Maximiliano era hombre apacible, bien educado, culto, de pensamiento liberal. Nacido noble en Schönbrunn el 6 de julio de 1832, para su designación para posta en México contaba 31 años. Marino de carrera, había viajado por toda Europa y el norte de África y navegado hasta Brasil y quedó prendado del nuevo mundo. Como embajador en Francia, había adquirido conocimientos del arte de la diplomacia. En un viaje a Bruselas, conoció a Carlota, hija de Leopoldo I. Ella tenía apenas 17 años. Eso no lo detuvo para solicitar su mano.
En 1857 Maximiliano era gobernador de Lombardo Veneto. Le agradaba su posición y la desempeñaba bien; ni por la mente se le cruzaba ser otra cosa. Si bien no ansiaba reinar, seis años más tarde su amada Carlota lo persuadió de aceptar la corona que se le ofrecía para reinar en una de las naciones más importantes de América. Maximiliano aceptó bajo una premisa: que la petición fuere expresa y por escrito. A cambio, renunció a aspirar a la corona de Austria y suscribió el tratado de Miramar con Napoleón III, un pacto en el cual éste se comprometía en proveerle un ejército bien pertrechado de unos 20 mil hombres. Maximiliano se obligaba a cancelar la deuda que México había contraído con Francia y que había sido desconocida. Debía además cubrir los expendios vinculados a la guerra en los que había incurrido Francia.
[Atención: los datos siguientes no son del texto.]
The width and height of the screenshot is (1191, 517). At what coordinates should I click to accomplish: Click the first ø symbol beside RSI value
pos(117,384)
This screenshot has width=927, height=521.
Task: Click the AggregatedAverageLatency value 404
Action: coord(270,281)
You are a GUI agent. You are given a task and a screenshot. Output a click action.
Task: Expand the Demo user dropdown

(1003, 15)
Maximiliano y Carlota arribaron a México en plena primavera, el 28 de mayo de 1864. Los conservadores dominaban buena parte del territorio y el interinato estaba a cargo de una junta regente. De inmediato fue coronado. Designó en cargos claves de su gobierno a liberales moderados. Eso le costó caro. La oposición de los jerarcas de la iglesia y de las cúpulas conservadoras no se hizo esperar. Maximiliano los ignoró y allí comenzó a gestarse una soterrada desavenencia. Los problemas no acabaron allí. El intrigante Bazaine, en comando de las tropas francesas, criticó su manejo de las finanzas públicas. El Emperador se percató que el comandante nada haría para aplacar los aires de rebelión.
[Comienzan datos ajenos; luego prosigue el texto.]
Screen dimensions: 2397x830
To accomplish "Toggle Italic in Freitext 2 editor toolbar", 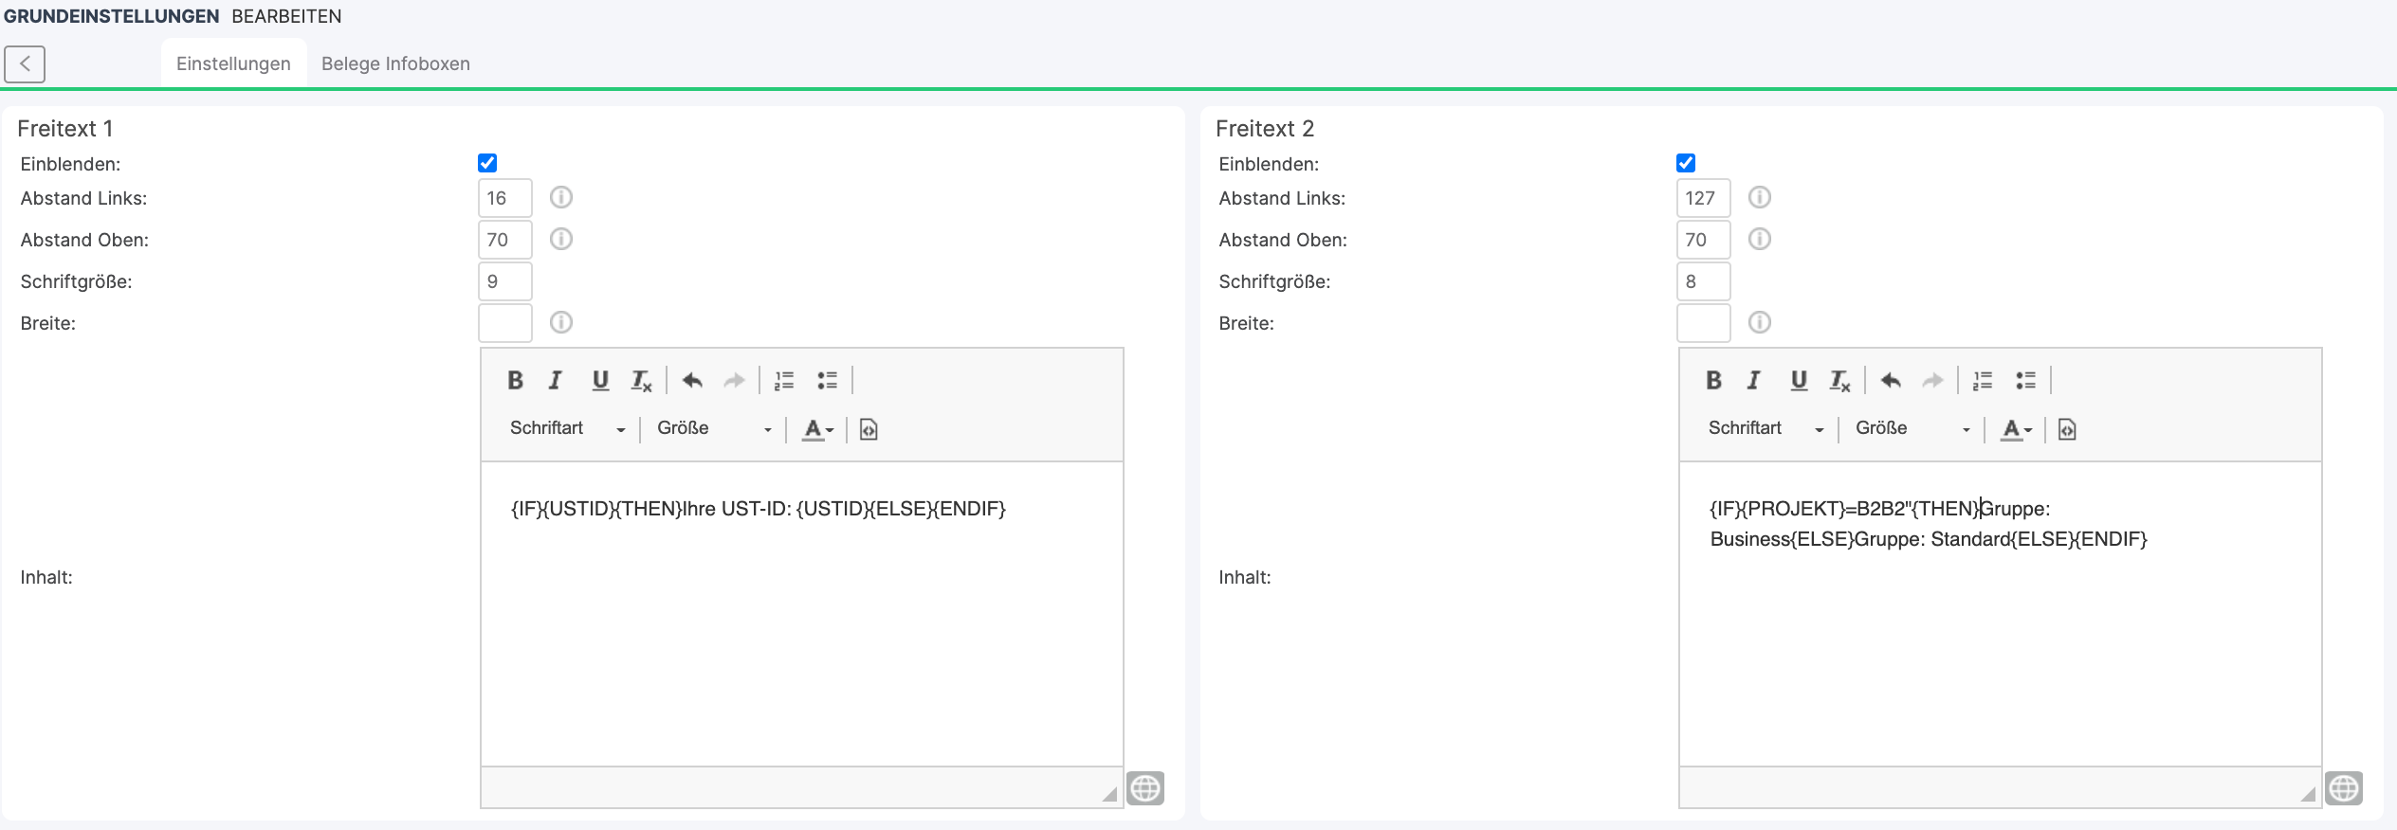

Maximiliano pensó sinceramente que Juárez estaba vencido y quiso conciliar. Pero Balzaine dictaminó que quienes no se rindieran incondicionalmente serían perseguidos, aprehendidos y condenados a muerte. Tamaña ofensa dinamitó las conversaciones y a Juárez le resultó imposible concertar la paz. En diciembre de 1866, un Maximiliano angustiado vio cómo las tropas francesas embarcaban rumbo a Europa. Quedó solo y el pacto de Miramar se volvió papel mojado.
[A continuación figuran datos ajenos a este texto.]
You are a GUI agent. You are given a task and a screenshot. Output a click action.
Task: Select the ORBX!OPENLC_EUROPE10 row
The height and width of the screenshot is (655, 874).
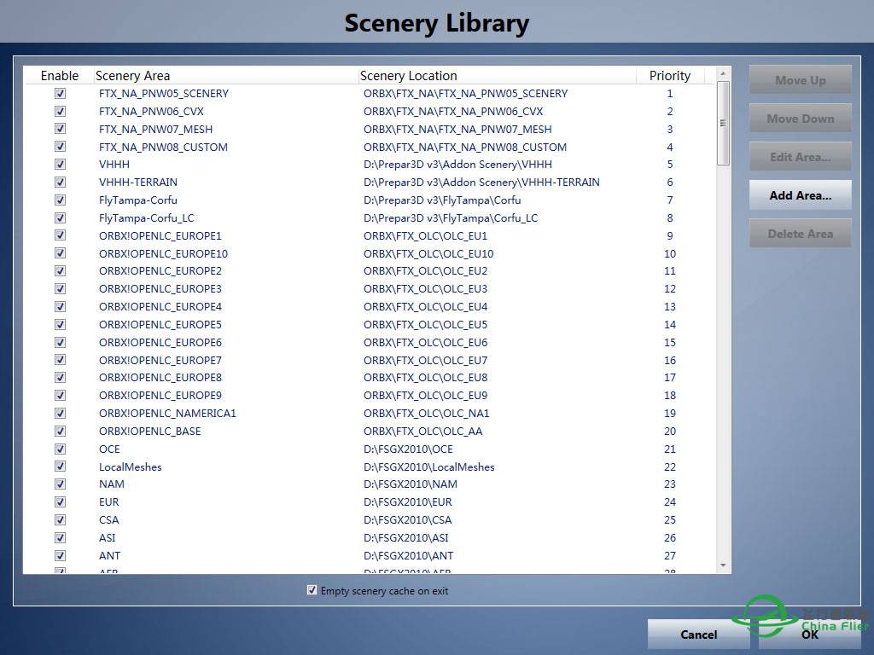(163, 254)
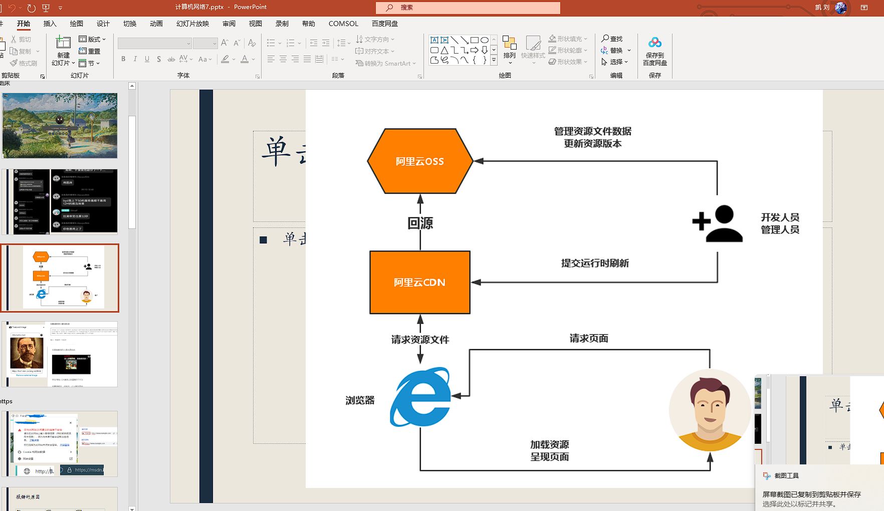
Task: Click the 排列 arrange icon
Action: click(509, 44)
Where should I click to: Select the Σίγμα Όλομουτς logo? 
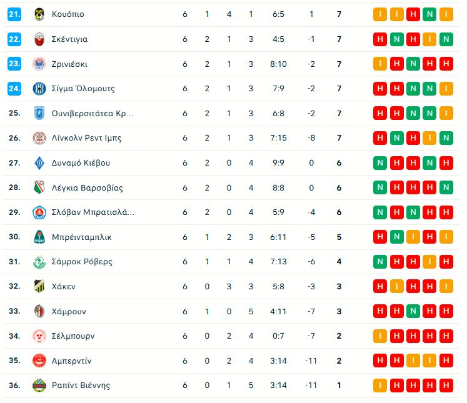pyautogui.click(x=39, y=89)
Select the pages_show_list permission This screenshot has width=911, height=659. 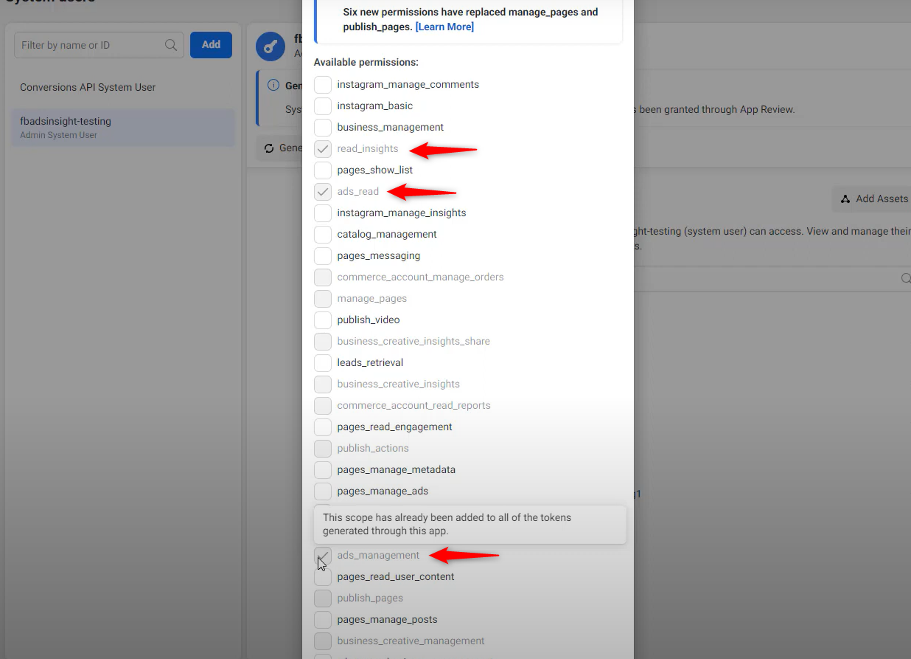pyautogui.click(x=323, y=170)
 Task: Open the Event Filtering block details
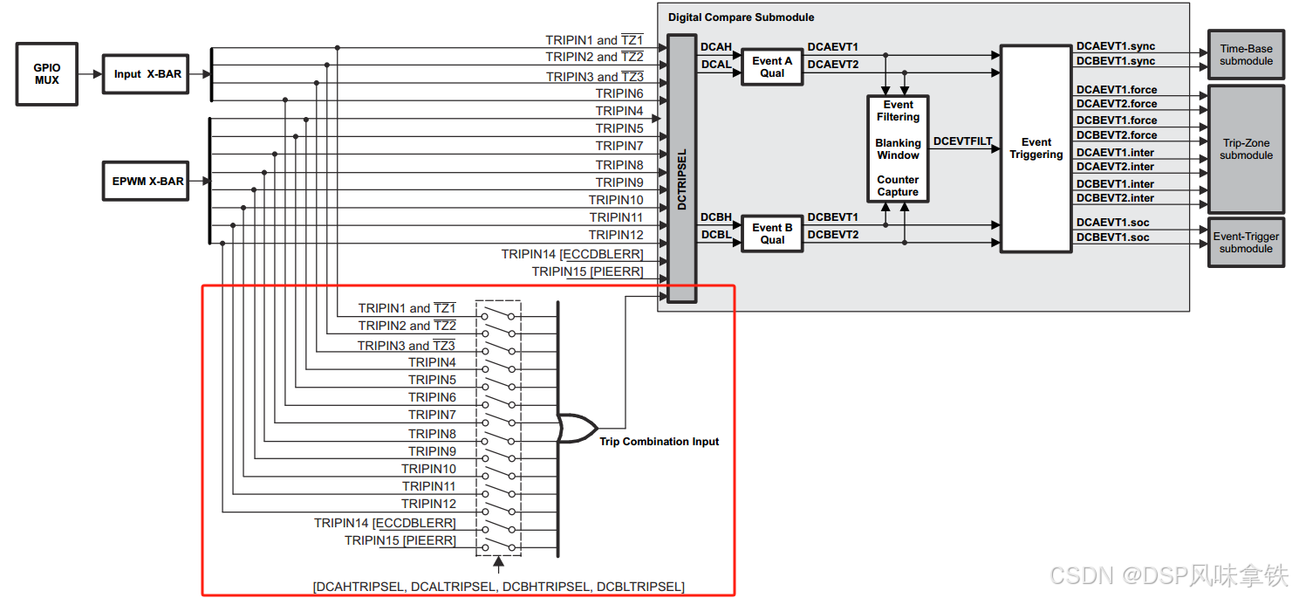(898, 110)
Juárez se recuperó y comenzó a avanzar. Maximiliano quiso renunciar al trono. Carlota se opuso y viajó a Francia para procurar de Napoleón un nuevo apoyo. Cuando éste se negó, Carlota quiso obtener la buena pro del Papa pero, usando subterfugios, los franceses la habían declarado legalmente loca. Con semejante sentencia, fue enclaustrada en el castillo de Bouchot, sin contacto alguno con el mundo exterior.
Con los pocos apoyos que le restaban, Maximiliano organizó un ejército. Pero Mariano Escobedo mandaba en el norte, Porfirio Díaz estaba sólido en el sur y Corona controlaba las zonas del oeste. Maximiliano se fue a la villa de Querétaro. Escobedo sitió la ciudad y lo capturó. Un consejo de guerra lo condenó a muerte y su vida acabó el 19 de junio de 1867 frente a un pelotón de fusilamiento en el Cerro de las Campanas. Meses después sus restos fueron llevados a Austria y sepultados cristianamente en el panteón de los Capuchinos. Nunca se reunió con Juárez, prominente baluarte de la historia mexicana, quien fue visto por años como un fracasado. Maximiliano fue Emperador en México apenas tres años y poco. A ambos, a Maximiliano y a Juárez hoy se les reconoce méritos y logros.
La historia mexicana, hermosa, intensa y dramática como pocas, abunda en culpas y malos entendidos. Los mexicanos reflexionan. Como escribió Carlos Fuentes, hay que desenterrar el espejo. Hoy entienden mejor qué les pasó y por qué les pasó lo que les pasó. Mucha sangre y sufrimiento les costó comprender que la razón nunca está de un solo lado.